**Your instructions:** From the data below, copy out every line in which the word "number" occurs.

**Provided entries:**
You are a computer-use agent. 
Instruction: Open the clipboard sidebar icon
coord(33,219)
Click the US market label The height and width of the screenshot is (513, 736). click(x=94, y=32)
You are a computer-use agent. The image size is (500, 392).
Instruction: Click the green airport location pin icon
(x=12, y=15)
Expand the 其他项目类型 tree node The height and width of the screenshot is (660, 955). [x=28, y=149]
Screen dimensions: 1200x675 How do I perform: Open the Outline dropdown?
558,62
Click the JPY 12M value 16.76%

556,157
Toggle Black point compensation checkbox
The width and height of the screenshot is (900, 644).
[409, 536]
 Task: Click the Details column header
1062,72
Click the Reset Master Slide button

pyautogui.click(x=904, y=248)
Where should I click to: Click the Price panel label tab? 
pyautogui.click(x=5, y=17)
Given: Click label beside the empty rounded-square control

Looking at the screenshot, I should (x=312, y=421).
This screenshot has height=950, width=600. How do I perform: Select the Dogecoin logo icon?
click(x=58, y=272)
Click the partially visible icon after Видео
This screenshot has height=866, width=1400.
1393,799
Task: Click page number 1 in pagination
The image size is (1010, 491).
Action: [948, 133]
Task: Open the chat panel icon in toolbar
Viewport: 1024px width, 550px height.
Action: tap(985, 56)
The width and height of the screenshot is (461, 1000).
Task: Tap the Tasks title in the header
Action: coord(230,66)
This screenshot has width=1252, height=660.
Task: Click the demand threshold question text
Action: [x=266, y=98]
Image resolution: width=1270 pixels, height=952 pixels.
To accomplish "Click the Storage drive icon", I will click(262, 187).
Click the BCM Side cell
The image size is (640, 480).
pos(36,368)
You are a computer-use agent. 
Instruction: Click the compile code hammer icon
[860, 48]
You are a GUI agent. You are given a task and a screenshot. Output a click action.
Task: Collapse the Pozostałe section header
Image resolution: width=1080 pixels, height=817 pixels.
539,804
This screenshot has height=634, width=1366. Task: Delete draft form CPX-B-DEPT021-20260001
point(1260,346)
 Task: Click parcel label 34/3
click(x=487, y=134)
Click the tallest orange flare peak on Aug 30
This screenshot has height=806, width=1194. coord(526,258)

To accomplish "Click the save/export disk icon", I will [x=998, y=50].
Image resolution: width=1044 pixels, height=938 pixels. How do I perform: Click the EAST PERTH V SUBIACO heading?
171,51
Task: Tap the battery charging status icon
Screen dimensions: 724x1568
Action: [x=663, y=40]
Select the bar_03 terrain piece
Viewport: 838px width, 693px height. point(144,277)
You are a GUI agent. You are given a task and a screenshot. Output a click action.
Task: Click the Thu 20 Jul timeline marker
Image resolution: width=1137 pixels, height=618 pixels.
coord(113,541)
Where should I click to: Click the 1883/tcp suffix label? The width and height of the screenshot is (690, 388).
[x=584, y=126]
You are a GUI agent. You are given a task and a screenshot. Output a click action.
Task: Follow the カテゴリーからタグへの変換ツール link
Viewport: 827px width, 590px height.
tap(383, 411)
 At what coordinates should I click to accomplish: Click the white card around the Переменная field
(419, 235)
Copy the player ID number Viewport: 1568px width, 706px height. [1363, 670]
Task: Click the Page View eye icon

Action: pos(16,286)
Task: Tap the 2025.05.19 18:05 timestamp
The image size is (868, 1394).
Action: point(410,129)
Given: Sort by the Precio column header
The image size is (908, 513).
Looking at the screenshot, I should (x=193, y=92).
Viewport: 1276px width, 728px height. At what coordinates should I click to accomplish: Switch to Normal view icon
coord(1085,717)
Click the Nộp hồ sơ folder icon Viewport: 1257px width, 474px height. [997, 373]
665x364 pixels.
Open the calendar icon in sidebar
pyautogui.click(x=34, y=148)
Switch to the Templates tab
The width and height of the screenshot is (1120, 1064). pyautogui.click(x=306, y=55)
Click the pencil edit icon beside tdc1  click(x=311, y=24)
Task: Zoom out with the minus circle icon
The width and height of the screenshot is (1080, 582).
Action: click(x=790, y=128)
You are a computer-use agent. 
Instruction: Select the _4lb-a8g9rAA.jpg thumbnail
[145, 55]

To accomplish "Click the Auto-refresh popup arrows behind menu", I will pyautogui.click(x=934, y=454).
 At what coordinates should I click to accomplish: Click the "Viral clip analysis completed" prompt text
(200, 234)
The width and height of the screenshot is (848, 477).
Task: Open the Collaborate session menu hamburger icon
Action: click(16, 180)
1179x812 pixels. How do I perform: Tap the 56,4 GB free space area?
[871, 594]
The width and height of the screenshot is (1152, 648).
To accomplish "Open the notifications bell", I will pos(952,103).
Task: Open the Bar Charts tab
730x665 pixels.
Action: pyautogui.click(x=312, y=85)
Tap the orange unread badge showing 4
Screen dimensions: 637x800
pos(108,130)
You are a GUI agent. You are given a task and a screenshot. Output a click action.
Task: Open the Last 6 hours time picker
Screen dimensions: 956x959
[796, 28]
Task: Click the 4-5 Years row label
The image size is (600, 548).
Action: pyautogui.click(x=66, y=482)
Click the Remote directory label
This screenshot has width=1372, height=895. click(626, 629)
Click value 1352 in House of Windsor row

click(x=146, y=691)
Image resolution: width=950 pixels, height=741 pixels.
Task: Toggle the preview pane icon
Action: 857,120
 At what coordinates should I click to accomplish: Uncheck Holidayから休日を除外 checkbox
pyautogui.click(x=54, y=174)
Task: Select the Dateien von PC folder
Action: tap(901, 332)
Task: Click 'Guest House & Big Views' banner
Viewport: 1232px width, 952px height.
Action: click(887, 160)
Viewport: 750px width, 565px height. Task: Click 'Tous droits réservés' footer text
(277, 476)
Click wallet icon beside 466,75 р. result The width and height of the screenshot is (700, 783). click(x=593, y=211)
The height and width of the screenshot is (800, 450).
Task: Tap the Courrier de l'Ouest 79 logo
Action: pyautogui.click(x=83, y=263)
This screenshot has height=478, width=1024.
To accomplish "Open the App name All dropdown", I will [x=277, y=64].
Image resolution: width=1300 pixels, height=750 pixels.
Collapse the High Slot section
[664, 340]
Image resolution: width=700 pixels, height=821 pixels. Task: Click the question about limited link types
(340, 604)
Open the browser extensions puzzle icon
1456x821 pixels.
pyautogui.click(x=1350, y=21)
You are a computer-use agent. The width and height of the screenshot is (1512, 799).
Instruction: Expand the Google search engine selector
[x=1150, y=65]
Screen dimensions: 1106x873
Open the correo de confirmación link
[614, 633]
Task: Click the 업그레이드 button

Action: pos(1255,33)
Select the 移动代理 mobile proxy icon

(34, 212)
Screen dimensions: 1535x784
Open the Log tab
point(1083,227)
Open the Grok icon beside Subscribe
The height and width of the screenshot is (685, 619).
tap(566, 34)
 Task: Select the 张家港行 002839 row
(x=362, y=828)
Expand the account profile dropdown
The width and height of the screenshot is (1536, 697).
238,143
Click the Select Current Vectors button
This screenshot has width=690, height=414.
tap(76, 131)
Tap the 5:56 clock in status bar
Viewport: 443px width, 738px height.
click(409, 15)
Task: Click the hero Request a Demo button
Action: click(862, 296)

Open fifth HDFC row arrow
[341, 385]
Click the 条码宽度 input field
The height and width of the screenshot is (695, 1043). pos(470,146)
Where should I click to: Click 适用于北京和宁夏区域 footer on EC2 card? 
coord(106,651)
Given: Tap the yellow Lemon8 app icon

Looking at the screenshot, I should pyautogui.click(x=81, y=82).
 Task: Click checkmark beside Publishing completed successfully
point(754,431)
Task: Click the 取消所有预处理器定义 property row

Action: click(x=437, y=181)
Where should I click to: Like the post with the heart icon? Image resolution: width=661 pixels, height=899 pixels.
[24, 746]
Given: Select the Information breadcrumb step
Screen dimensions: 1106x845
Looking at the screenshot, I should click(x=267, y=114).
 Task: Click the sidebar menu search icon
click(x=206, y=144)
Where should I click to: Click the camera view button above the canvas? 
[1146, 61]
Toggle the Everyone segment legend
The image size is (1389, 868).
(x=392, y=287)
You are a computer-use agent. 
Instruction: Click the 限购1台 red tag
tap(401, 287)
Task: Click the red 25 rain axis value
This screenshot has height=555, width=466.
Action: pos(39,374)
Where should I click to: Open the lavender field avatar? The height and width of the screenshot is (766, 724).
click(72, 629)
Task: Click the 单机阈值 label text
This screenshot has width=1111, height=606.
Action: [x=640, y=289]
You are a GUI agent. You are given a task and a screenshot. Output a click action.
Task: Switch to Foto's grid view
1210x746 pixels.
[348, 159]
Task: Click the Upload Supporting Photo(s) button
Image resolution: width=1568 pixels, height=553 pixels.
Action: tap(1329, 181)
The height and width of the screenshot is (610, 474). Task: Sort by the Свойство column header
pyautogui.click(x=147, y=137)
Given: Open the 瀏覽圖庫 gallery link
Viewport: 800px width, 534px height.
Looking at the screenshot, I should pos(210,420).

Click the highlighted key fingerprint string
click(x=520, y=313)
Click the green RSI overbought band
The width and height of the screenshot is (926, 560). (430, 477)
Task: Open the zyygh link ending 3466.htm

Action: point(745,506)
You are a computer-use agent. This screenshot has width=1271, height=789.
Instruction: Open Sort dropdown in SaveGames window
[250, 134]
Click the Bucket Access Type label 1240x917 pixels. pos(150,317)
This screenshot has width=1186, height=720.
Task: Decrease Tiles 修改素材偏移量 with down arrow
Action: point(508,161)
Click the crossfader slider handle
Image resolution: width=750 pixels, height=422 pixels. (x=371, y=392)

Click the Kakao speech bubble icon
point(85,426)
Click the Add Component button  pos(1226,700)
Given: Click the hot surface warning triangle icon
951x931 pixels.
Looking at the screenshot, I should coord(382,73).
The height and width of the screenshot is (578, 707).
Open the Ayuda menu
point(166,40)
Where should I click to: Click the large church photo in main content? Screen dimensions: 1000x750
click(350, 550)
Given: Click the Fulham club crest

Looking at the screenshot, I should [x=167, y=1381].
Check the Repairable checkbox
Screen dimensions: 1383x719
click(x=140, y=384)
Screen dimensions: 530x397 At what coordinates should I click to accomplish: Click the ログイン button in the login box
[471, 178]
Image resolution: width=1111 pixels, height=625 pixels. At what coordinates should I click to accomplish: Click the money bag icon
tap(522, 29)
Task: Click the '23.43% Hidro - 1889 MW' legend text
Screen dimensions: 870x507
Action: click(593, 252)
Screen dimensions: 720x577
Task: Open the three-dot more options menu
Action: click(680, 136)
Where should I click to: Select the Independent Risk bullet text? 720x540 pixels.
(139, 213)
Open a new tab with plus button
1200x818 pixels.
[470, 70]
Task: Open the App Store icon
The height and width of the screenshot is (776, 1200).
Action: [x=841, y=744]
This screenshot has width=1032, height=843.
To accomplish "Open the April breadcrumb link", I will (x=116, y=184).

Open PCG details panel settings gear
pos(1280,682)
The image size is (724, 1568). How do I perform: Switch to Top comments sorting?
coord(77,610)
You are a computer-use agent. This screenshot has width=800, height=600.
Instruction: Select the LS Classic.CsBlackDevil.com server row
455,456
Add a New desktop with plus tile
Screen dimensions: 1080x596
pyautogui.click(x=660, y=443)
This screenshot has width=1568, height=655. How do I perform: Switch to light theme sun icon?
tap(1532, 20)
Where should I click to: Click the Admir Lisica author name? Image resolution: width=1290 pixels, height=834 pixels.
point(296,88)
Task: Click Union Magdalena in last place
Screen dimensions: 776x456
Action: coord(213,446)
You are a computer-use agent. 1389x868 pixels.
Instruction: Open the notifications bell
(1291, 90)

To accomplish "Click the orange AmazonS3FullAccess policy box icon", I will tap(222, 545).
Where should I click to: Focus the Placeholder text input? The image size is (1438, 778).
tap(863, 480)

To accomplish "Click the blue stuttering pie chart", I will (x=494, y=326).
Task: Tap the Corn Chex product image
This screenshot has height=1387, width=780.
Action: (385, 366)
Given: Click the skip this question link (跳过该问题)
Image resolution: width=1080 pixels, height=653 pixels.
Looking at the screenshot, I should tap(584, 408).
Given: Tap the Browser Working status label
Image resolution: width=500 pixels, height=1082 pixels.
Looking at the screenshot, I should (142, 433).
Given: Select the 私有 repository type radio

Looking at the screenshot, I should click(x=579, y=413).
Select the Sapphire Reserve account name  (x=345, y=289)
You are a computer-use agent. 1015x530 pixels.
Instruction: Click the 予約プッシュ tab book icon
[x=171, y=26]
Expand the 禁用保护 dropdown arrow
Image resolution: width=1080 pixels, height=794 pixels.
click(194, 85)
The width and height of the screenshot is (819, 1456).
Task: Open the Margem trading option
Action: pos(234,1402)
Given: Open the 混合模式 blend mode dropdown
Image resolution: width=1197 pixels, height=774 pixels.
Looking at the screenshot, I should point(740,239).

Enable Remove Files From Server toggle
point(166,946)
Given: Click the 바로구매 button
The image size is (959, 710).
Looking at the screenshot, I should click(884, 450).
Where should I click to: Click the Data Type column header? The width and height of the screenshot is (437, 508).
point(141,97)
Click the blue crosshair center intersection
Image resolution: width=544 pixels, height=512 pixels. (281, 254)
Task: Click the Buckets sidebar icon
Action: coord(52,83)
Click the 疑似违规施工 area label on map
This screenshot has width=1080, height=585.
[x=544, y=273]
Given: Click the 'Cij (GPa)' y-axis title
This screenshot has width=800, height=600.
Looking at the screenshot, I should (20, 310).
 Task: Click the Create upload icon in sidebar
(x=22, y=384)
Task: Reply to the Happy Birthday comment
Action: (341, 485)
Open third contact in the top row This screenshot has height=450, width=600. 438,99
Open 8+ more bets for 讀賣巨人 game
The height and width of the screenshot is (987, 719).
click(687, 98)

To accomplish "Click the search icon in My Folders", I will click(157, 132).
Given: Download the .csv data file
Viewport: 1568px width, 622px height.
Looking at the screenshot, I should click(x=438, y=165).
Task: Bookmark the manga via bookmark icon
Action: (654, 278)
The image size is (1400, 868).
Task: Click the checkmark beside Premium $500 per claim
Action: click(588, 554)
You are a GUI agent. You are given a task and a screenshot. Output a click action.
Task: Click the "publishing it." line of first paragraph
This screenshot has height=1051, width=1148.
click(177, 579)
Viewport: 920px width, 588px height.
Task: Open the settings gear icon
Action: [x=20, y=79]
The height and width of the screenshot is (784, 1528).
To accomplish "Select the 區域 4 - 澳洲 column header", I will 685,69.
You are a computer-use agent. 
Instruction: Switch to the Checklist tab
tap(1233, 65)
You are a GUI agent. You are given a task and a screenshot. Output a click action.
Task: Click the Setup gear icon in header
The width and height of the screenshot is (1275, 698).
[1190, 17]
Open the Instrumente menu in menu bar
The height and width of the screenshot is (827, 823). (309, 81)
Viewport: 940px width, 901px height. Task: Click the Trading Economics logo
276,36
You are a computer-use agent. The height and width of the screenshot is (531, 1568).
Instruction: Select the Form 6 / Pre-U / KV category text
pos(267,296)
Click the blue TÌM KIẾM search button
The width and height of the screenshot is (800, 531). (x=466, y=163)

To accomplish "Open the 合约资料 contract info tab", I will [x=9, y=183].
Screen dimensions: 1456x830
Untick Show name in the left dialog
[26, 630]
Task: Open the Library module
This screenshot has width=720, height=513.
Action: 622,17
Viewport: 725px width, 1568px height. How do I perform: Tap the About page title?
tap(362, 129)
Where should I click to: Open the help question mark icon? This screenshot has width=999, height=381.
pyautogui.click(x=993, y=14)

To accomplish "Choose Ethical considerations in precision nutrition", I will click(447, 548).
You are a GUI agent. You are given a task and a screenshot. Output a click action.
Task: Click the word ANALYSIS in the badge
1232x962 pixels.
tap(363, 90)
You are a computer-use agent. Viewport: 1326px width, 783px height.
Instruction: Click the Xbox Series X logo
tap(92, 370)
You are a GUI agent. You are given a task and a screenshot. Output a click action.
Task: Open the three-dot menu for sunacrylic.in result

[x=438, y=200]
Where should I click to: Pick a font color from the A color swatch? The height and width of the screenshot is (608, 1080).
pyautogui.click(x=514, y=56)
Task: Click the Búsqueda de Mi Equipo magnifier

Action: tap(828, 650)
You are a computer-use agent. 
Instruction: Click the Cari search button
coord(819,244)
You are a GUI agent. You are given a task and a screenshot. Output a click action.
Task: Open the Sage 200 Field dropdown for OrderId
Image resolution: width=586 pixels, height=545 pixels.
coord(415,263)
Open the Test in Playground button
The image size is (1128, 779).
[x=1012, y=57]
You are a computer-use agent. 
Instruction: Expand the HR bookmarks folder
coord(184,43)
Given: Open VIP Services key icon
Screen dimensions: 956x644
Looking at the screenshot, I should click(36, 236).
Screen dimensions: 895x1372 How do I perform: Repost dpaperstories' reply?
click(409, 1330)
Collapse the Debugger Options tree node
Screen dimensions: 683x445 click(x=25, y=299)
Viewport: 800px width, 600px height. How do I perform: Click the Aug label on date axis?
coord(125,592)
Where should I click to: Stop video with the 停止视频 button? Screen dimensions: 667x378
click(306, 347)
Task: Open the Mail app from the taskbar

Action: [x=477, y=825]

**Expected output:**
Task: Click page number 1 in pagination
Copy the player ID number Viewport: 1568px width, 706px height. [1363, 670]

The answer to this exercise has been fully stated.